Responding to long-time pressure by the Estonian Human Rights Centre and others, the Ministry of Justice has drafted a proposal for a new draft law to amend the provisions of Electronic Communications Act that require mass communications metadata retention. Estonian Human Rights Centre has called upon the rules to be changed since 2014-s CJEU decision which declared the data retention directive, based on which Estonian law was adopted, invalid. It should be noted that in Estonia, communications metadata (including sensitive location data) is used not only to fight serious crime, but also for minor crimes and misdemeanours as well as in civil lawsuits.
The proposal confirms that the current system of communications data retention is not in compliance with the case law of the Court of Justice of the European Union. The proposal includes a brief outline of a tiered, proportional system for retention and use of data, but is short on details.

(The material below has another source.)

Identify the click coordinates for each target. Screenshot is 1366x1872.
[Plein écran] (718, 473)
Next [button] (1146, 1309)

The Estonian Human Rights Centre stated in our opinion to the proposal that nobody wins if human rights and internal security are set against each other. Mass-surveillance (including mass data retention) breaches trust between the citizenry and the state and thus should not be used in a democratic society.

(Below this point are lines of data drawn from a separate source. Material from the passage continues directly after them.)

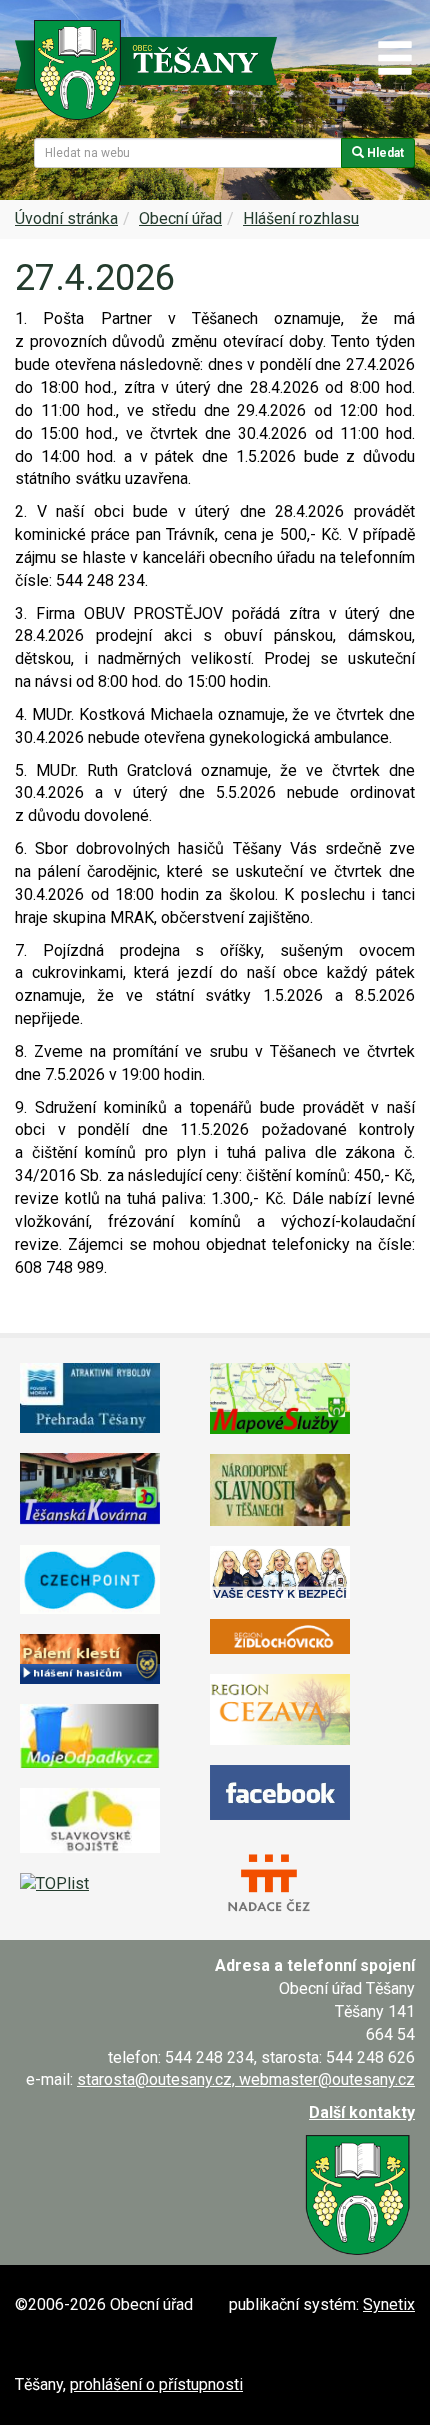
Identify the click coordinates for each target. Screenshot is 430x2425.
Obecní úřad (180, 218)
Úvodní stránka (66, 218)
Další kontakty (362, 2112)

We thus stated that there should not be a blanket and indiscriminate retention requirement for communications service providers and that the law should be limited to regulation of if, when and how can communications data already processed and stored by telecommunications providers can be accessed and used in case of individual cases. There, we emphasised the need for better oversight and notification.
We also raise the issue that the non-compliant provisions of the law should not be applied until new regulation is in place that safeguards against violations of human rights.